When we think of “risk” most of us think about security and our ability to mitigate it. Like all things enterprise architecture we have a tendency (like our academic friends) to want to silo things in the dual attempt to define and influence it. Security has that behavior in spades.
There are some very good security frameworks to choose from, but I am inclined to ISACA’s COBIT5, because it is comprehensive, yet simple. Click the diagram for details.
You can find an excellent/well researched Info Security Policy summary here, and for a comprehensive dive into all these bullet points navigate to the ISACA COBIT5 website and definitely get an account to navigate their knowledge centers for implementation and effective use. Now short of just unplugging your laptop or turning off your cell phone there is no “risk holy grail”, just a series of things you can do to achieve what I call competent risk mitigation:
- Keep it Simple: The more complexity you throw at a problem the more problems you will introduce.
- Security is Continuous: You must make sure that internal leadership and external clients understand that the completion of a security project (or many of them), does not mean the network will always be safe. Click here for a good executive responsibility breakdown.

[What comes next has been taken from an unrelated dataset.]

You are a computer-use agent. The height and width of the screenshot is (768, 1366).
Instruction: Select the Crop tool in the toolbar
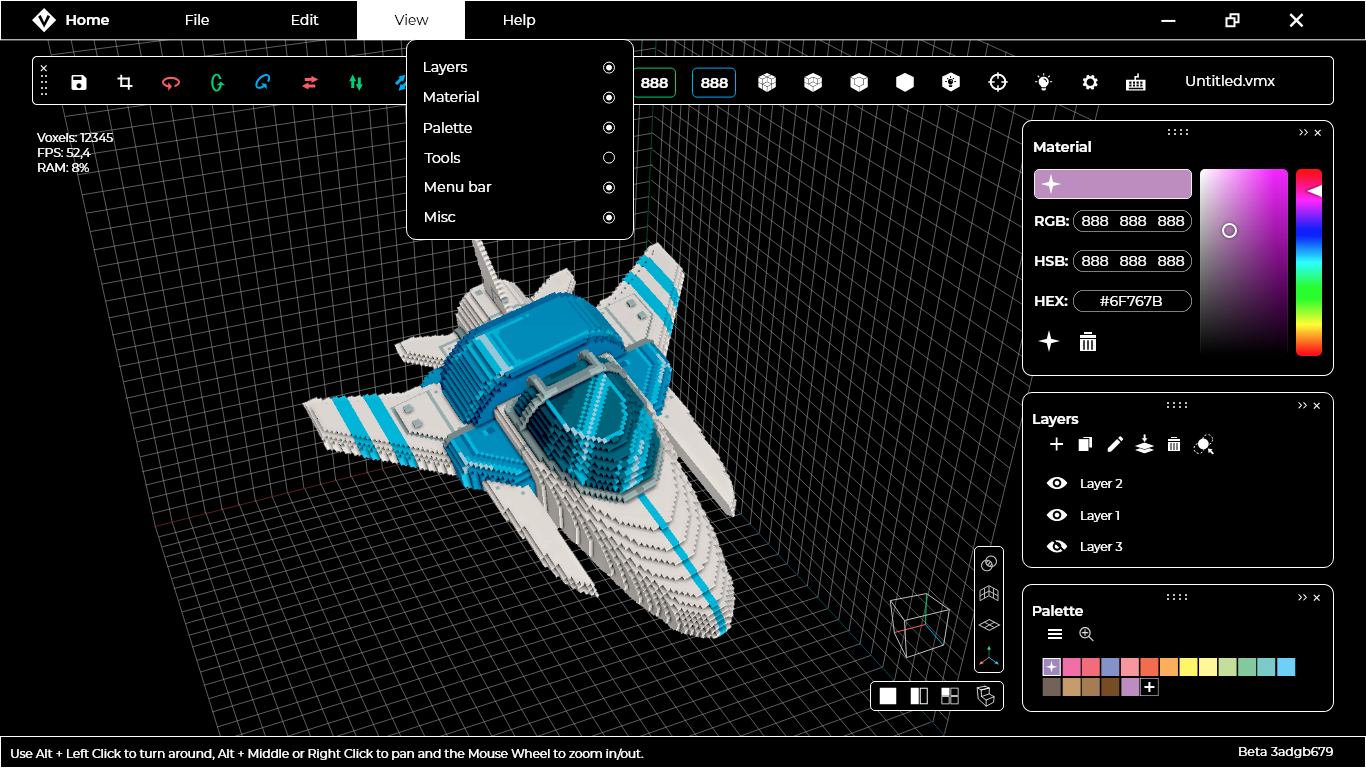click(124, 82)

- Risk Assessment: What you don’t know is killing you. A good risk assessment should identify vulnerabilities both physical and virtual. Quick fixes tend to be patch management, anti-malware, monitoring services, and (believe it or not) doing nothing at all -per Kasey Panetta at Gartner “99% of vulnerabilities exploited will continue to be ones known by security and IT professionals for at least one year.” Speaking of Gartner, here is their IT Risk Assessment vendor page and the MQ for IT Risk Management.
- Centralization: This is simple, but sometimes misunderstood. Intentional or accidental access to sensitive data is lower by storing it in secured central location(s) instead of having an uncontrolled number of copies throughout the organization. Also, the rise of SIEM analytics has made centralized incident response a core service in modern security architectures.
- Security Planning: starts when all security requirements for all your existing systems have been identified. Physical security requirements need at least as much attention as logical ones, as lost and stolen equipment is still a major security issue.
- Security Strategy: An enterprise security strategy needs a layered framework to protect data. Microsoft did a very good job outlining this in their Enterprise Security best practices series- you can find it here. For summary purposes a layered approach involves the following:
✓ Enterprise Data
✓ Applications that access the data
✓ Network on which corp. hosts reside
✓ Facility(ies) hosting compute and storage
✓ Servers which the data and associated application(s) reside
✓ Perimeter separating your organization’s network from the Internet
When it comes to risk, time is never your friend. As attacks against enterprise targets from foreign intelligence agencies become the norm it makes perfect sense to get help from every law enforcement avenue you can tap. For example, a couple of years ago we had the FBI over for a note sharing session that turned into a live fire investigation quickly. When you are up against countries, you have to fight fire with fire.